#### [WHAT YOU HAVE TO DO]
Copy each entry below exactly.

(Saved entries)
○ ○ ○ ○

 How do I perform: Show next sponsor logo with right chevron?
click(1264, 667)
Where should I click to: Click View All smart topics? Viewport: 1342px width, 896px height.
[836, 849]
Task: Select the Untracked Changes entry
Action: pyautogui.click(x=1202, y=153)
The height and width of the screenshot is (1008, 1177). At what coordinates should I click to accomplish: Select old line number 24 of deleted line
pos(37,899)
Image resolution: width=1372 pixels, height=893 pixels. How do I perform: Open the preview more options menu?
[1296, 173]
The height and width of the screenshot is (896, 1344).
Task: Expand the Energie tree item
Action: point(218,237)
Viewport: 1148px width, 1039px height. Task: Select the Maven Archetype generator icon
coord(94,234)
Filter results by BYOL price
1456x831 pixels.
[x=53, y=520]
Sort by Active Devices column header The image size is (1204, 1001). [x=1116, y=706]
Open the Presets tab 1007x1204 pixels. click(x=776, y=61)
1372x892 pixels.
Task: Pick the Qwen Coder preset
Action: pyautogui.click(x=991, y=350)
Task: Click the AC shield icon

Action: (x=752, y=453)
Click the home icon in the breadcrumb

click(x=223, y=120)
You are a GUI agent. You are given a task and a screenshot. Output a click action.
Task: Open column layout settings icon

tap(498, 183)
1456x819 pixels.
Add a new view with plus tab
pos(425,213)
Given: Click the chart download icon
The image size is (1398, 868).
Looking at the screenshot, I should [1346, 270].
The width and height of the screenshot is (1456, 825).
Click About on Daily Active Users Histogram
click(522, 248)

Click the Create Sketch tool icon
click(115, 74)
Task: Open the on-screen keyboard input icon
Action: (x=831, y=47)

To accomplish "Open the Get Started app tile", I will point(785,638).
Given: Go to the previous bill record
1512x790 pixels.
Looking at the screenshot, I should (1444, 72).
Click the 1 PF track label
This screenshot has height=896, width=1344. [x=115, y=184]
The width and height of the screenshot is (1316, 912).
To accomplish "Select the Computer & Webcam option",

○ ○ ○ ○

#### [OUTPUT FOR THIS EXERCISE]
 How do I perform: Show next sponsor logo with right chevron?
click(1264, 667)
Where should I click to: Click View All smart topics? Viewport: 1342px width, 896px height.
[836, 849]
Task: Select the Untracked Changes entry
Action: pyautogui.click(x=1202, y=153)
The height and width of the screenshot is (1008, 1177). At what coordinates should I click to accomplish: Select old line number 24 of deleted line
pos(37,899)
Image resolution: width=1372 pixels, height=893 pixels. How do I perform: Open the preview more options menu?
[1296, 173]
The height and width of the screenshot is (896, 1344).
Task: Expand the Energie tree item
Action: point(218,237)
Viewport: 1148px width, 1039px height. Task: Select the Maven Archetype generator icon
coord(94,234)
Filter results by BYOL price
1456x831 pixels.
[x=53, y=520]
Sort by Active Devices column header The image size is (1204, 1001). [x=1116, y=706]
Open the Presets tab 1007x1204 pixels. click(x=776, y=61)
1372x892 pixels.
Task: Pick the Qwen Coder preset
Action: pyautogui.click(x=991, y=350)
Task: Click the AC shield icon

Action: (x=752, y=453)
Click the home icon in the breadcrumb

click(x=223, y=120)
You are a GUI agent. You are given a task and a screenshot. Output a click action.
Task: Open column layout settings icon

tap(498, 183)
1456x819 pixels.
Add a new view with plus tab
pos(425,213)
Given: Click the chart download icon
The image size is (1398, 868).
Looking at the screenshot, I should [1346, 270].
The width and height of the screenshot is (1456, 825).
Click About on Daily Active Users Histogram
click(522, 248)

Click the Create Sketch tool icon
click(115, 74)
Task: Open the on-screen keyboard input icon
Action: (x=831, y=47)

To accomplish "Open the Get Started app tile", I will point(785,638).
Given: Go to the previous bill record
1512x790 pixels.
Looking at the screenshot, I should (1444, 72).
Click the 1 PF track label
This screenshot has height=896, width=1344. [x=115, y=184]
The width and height of the screenshot is (1316, 912).
To accomplish "Select the Computer & Webcam option",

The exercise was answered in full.